3.4 Clinical Use Scenarios of “Easy-to-Site” POC, and Monitoring MR Devices
Although engineers and researchers are often content with the “build it and they will come” philosophy, clinicians, funding agencies, and hospital administrators prefer a need-driven approach. Furthermore, knowledge of the clinical use is critical to many design decisions. Here we frame the technical needs by outlining some of the clinical use scenarios envisioned for POC neurological MRI.
Neuroimaging in emergency medicine often focuses on immediately ruling out or identifying a source of increased ICP from hemorrhage, stroke, hydrocephalus (enlargement of the ventricles), or cerebral mass effect (displacement of brain tissue by blood or tumor or following trauma). This is currently done in the ED using CT scanners, which are fast, relatively cheap, and easy to site compared with MRI. The addition of POC MRI would be helpful for assessment of neurological emergencies for which CT provides a poor depiction or for patient populations sensitive to the ionizing radiation used in CT.
The use of low-field MRI in the stroke setting has recently been reviewed [52] including for resource-limited settings [53]. Portable low-field MRI has been contemplated for ruling out a hemorrhagic stroke to allow immediate reperfusion with the injection of recombinant tissue plasminogen activator (rtPA), which would exacerbate any existing cerebral hemorrhage. However, CT currently performs this job well, including portable units in EDs and even specialized CT-equipped ambulances [54–58] dispatched when stroke is suspected.
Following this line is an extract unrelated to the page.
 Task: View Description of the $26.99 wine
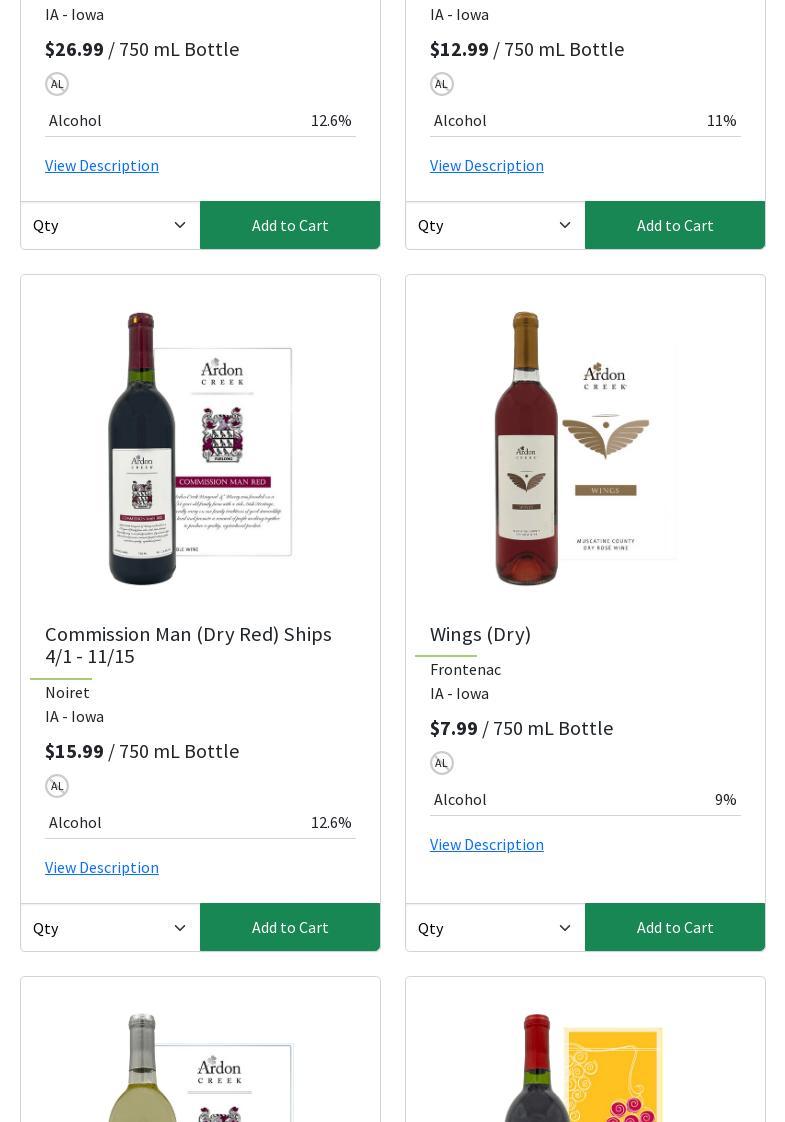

Although a portable MRI would also be capable of this “rule out a bleed” role, it is worth looking to the next step of stroke care to avoid simply replacing one capable mobile imaging modality for another. Successful new intravenous thrombolytic therapies as well as widening windows for treatment have led to catheter-based thrombectomy treatments following the initial rtPA treatment [59,60]. A “hub-and-spokes” model for treatment sites has emerged for this treatment. First, patients with suspected stroke are rushed to the nearest “spoke hospital” where they receive a CT to verify stroke and rule out hemorrhage for immediate administration of rtPA. In the few cities with CT-equipped ambulances (mobile stroke units), this treatment is received in the field. Following rtPA administration, the patient is then evaluated for transfer to a “hub” hospital for catheter-based thrombectomy [59,60]. This assessment uses CT angiography (CTA) to identify a large vessel occlusion (LVO) target in the anterior circulation and perfusion (CTP) to estimate infarct size. An infarct core size >70 cc both reduces the likely benefit of revascularization and establishes a risk for hemorrhage during the procedure. Unfortunately, the infarct size determination is difficult and imprecisely measured on CTP [61]. In contrast, diffusion MRI is the established gold standard for early infarct core volume assessment [61] but is not commonly available in EDs [62,63]. The time-critical nature of acute stroke care and the cost of transport underscore the need for improved POC MR imaging in the spoke hospital ED to determine the eligibility of the patient for transport to receive catheter-based thrombectomy.